Vascular dysfunction in hyperhomocysteinemia
This project originated from studies in this laboratory on prothrombotic effects of elevated levels of homocysteine, an amino acid that is associated with coronary artery disease, stroke, peripheral vascular disease, and venous thrombosis. We were among the first to demonstrate impaired vascular function in moderate hyperhomocysteinemia. Current studies are directed toward investigating the mechanisms of vascular dysfunction in hyperhomocysteinemia and atherosclerosis using molecular genetic approaches. Supported by the Department of Veterans Affairs, the National Institutes of Health, and the American Heart Association.
Oxidative Stress in Hyperhomocysteinemia
Autooxidation of homocysteine may produce hydrogen peroxide (H202). Indirect oxidative effects of hyperhomocysteinemia may include generation of superoxide from uncoupled endothelial nitric oxide synthase (eNOS), xanthine oxidase, or NAD(P)H oxidase, downregulation of antioxidant enzymes, and depletion of intracellular glutathione. In the presence of transition metals such as copper (Cu) or iron (Fe), H202 and superoxide (O2·-) may react to form hydroxyl radical (·OH). Hydroxyl radical may promote the generation of lipid peroxyl radicals (LOO·), and both superoxide and lipid peroxyl radicals may react rapidly with endothelium-derived nitric oxide (·NO) to produce peroxynitrite (ONOO-) or lipid peroxynitrites (LOONO), respectively. SOD, superoxide dismutase; ONO-, nitrite.
Structure and function of thrombomodulin
This project originated from our discovery that the anticoagulant protein thrombomodulin is expressed in a highly regulated fashion by keratinocytes in squamous epithelium. Our recent studies suggest that thrombomodulin regulates tissue repair during cutaneous wound healing. Current studies are directed toward investigating the function of thrombomodulin in endothelium and epithelium using gene targeting approaches. Supported by the Department of Veterans Affairs.

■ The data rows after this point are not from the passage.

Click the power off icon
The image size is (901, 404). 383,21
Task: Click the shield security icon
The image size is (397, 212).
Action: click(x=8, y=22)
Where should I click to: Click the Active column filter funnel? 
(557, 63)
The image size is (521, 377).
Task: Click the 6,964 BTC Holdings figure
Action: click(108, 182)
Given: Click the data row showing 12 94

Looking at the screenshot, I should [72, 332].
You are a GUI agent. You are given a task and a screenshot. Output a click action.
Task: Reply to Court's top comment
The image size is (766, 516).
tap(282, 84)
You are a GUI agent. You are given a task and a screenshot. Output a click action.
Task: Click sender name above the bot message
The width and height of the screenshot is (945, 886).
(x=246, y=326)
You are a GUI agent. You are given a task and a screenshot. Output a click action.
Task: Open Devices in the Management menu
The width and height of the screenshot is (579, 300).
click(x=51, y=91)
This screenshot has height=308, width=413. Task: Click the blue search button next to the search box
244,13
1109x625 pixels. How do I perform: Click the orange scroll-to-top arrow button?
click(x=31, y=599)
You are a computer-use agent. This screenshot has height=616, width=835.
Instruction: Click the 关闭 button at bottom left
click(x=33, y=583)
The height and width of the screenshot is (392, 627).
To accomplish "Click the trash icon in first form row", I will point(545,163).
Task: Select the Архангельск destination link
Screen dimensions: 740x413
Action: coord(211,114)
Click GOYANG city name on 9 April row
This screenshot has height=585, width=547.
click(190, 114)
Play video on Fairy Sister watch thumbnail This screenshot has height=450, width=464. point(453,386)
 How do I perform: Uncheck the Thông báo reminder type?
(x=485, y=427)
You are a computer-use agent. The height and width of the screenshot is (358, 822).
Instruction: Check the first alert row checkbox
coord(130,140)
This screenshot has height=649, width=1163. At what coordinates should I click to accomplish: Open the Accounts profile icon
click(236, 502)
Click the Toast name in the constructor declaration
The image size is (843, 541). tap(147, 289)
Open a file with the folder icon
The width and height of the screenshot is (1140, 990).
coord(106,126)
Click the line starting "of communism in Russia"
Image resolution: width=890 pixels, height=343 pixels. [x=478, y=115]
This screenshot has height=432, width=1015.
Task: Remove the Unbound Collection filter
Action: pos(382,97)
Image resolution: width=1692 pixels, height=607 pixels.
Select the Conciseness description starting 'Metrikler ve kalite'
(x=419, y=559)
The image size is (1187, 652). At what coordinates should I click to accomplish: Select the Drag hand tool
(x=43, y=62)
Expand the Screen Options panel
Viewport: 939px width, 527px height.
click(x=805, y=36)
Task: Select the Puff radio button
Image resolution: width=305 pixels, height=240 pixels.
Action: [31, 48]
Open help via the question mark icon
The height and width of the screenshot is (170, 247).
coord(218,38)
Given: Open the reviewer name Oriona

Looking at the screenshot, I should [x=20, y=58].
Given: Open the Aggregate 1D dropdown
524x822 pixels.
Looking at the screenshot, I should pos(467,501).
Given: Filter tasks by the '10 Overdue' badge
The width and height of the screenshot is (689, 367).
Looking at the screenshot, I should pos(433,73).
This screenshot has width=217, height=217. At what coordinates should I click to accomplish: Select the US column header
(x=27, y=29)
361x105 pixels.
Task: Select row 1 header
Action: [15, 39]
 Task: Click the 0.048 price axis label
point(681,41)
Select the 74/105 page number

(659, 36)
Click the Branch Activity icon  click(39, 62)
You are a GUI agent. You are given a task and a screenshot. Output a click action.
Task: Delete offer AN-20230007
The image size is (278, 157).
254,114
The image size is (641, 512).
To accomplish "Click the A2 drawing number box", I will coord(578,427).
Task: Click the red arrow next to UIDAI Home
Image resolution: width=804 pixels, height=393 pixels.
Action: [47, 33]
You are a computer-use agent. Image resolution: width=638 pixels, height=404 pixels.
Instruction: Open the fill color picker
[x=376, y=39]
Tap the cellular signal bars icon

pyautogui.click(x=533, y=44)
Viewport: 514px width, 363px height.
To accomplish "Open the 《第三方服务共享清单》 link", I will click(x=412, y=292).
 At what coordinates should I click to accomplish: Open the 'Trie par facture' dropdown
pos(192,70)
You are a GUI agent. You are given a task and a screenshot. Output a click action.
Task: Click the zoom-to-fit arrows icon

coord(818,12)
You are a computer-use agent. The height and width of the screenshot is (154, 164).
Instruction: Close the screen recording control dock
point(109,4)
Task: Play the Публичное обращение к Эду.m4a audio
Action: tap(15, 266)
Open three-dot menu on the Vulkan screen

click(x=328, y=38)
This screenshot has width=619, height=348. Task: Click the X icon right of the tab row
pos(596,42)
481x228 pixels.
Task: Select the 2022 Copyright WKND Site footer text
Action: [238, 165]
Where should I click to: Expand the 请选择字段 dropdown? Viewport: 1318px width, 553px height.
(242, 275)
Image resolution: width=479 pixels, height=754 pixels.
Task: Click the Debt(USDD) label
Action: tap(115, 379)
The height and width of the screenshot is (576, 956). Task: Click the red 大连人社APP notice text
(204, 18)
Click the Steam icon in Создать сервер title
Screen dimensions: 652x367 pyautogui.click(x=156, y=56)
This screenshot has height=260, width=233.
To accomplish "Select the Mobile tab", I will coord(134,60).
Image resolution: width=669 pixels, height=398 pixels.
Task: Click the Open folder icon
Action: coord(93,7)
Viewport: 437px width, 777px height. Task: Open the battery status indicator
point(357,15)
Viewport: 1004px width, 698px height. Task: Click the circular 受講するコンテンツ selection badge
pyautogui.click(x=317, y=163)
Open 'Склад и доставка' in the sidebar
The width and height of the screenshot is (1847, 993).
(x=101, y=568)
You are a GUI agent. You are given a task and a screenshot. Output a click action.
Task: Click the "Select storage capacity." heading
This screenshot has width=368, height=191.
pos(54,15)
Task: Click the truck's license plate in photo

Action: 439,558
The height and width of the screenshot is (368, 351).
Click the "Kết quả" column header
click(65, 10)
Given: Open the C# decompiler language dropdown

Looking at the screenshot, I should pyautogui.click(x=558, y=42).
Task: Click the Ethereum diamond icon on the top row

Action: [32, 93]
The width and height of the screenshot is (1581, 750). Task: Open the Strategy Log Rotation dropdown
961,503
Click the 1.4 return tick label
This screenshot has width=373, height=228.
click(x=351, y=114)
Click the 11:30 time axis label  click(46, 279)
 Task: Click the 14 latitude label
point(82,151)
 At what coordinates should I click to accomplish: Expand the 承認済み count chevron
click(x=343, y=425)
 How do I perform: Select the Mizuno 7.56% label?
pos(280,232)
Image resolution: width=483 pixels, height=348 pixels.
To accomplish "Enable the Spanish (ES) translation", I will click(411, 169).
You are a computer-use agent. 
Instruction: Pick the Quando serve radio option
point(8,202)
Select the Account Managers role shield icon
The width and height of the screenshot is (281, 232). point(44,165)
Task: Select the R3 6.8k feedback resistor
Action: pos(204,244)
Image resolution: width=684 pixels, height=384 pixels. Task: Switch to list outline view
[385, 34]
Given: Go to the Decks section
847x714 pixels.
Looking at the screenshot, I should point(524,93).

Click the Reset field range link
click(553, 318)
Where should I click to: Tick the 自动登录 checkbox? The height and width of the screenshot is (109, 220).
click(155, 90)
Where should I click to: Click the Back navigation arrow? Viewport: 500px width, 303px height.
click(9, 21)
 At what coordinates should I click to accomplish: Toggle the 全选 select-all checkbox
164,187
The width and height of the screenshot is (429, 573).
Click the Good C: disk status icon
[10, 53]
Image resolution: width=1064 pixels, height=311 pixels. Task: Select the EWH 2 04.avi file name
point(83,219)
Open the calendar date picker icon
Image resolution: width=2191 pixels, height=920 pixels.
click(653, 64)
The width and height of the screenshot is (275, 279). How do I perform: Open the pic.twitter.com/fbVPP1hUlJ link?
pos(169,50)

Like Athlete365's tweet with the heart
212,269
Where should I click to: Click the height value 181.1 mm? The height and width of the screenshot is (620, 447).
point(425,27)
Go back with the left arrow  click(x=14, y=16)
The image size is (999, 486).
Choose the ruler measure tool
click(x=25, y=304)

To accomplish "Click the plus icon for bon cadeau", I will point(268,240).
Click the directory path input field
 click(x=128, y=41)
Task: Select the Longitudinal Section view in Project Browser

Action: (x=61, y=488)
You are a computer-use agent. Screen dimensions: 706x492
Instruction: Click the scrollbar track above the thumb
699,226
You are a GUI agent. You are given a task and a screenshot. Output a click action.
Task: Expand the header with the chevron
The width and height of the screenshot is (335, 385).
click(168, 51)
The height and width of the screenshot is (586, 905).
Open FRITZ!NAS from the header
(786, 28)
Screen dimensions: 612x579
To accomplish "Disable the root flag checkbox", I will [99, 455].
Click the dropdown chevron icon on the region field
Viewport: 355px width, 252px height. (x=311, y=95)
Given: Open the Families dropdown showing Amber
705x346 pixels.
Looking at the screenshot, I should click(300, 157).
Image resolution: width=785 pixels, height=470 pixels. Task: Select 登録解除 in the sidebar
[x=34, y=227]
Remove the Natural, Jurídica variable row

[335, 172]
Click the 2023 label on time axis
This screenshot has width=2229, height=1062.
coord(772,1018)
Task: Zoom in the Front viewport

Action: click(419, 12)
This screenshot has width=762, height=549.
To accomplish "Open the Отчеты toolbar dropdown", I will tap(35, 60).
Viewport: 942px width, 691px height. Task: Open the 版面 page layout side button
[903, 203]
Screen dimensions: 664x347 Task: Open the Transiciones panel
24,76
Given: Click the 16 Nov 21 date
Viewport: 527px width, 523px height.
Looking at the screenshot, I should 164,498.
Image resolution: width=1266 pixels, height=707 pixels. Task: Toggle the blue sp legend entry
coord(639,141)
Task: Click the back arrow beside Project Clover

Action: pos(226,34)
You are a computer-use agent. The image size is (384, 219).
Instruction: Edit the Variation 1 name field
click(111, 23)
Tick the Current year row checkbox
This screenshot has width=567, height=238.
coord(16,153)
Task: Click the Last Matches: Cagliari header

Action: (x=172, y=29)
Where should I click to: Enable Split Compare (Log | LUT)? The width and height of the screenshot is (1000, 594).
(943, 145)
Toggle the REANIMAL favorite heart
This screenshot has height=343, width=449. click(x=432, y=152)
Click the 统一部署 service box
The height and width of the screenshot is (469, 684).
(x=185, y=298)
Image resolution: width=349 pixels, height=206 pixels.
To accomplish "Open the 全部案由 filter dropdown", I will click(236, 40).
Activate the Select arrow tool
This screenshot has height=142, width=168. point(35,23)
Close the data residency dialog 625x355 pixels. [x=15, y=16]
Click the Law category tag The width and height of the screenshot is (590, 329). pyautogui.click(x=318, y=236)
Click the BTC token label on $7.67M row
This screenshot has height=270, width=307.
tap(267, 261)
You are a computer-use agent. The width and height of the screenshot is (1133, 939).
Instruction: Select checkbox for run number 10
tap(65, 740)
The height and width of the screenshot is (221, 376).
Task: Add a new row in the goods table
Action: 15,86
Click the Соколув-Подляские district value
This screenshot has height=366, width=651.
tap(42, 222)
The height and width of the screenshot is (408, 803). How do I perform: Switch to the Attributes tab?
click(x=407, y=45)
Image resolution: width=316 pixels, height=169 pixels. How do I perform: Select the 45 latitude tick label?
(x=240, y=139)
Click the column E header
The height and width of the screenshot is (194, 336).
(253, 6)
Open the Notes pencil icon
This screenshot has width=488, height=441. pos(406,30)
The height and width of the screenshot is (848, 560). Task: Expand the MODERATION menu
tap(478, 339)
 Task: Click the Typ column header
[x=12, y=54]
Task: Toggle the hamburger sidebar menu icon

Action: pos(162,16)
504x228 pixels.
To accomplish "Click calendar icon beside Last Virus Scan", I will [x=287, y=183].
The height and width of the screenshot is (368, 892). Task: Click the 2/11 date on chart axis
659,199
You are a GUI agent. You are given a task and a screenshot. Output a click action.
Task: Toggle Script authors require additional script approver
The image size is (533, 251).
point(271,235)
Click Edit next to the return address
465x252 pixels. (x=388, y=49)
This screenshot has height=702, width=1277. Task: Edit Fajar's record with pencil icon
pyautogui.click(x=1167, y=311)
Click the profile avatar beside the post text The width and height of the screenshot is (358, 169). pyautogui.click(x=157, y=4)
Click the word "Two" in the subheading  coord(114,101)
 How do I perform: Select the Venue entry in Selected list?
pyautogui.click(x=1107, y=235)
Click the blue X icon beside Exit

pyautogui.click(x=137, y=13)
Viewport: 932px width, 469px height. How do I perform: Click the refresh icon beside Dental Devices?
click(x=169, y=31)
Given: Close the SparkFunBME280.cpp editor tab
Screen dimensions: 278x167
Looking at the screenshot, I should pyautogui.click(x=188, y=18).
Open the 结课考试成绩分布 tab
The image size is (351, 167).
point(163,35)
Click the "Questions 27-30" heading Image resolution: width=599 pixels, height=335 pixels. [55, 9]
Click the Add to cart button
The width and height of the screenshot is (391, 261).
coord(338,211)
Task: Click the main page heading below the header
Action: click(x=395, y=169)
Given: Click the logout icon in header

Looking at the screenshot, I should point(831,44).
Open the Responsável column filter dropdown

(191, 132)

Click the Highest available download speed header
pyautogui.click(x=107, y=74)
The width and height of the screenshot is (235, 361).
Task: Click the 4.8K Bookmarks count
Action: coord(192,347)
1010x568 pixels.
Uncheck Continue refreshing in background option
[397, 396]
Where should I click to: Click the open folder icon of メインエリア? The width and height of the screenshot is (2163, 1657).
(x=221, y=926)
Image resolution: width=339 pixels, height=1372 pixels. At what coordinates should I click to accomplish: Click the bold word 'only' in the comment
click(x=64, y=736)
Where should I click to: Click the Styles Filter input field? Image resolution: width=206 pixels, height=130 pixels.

Expression of Murine Thrombomodulin in Keratinocytes During Cutaneous Wound Healing
Platelet signal transduction by thrombin and collagen
Thrombin is a multifunctional serine protease that acts as a pivotal enzyme in blood coagulation. We have characterized thrombin receptor signal transduction in platelets and T cell lines, and demonstrated counter-regulation between thrombin receptors and the T cell antigen receptor. These observations support the model that thrombin provides a functional link between hemostasis and immune activation. We have demonstrated that the adapter protein SLP-76 ("SH2 domain containing leukocyte phosphoprotein of 76 kD") is essential for platelet signal transduction in response to collagen, but not thrombin. Currently, we are using genetic approaches in mice to define the hemostatic consequences of impaired collagen signal transduction. Supported by the American Heart Association, the Howard Hughes Medical Institute, and the National Institutes of Health.
Activation of Murine Platelets by Collagen and Thrombin
Confocal photomicrographs of annexin V binding with fibrinogen-adherent platelets. Following adherence to fibrinogen-coated coverslips, SLP-76+/- (A, B, C) or SLP-76-/- (D, E, F) platelets were stimulated with thrombin (0.5 U/ml) (A, D), collagen (50 mg/ml) (B, E), or thrombin plus collagen (C, F). Adherent platelets and platelet aggregates were identified by staining with FITC-anti-CD49b (green fluorescence) and annexin V binding was detected by staining with PE-conjugated annexin V (red fluorescence). Yellow fluorescence indicates co-staining for both CD49b and annexin V binding.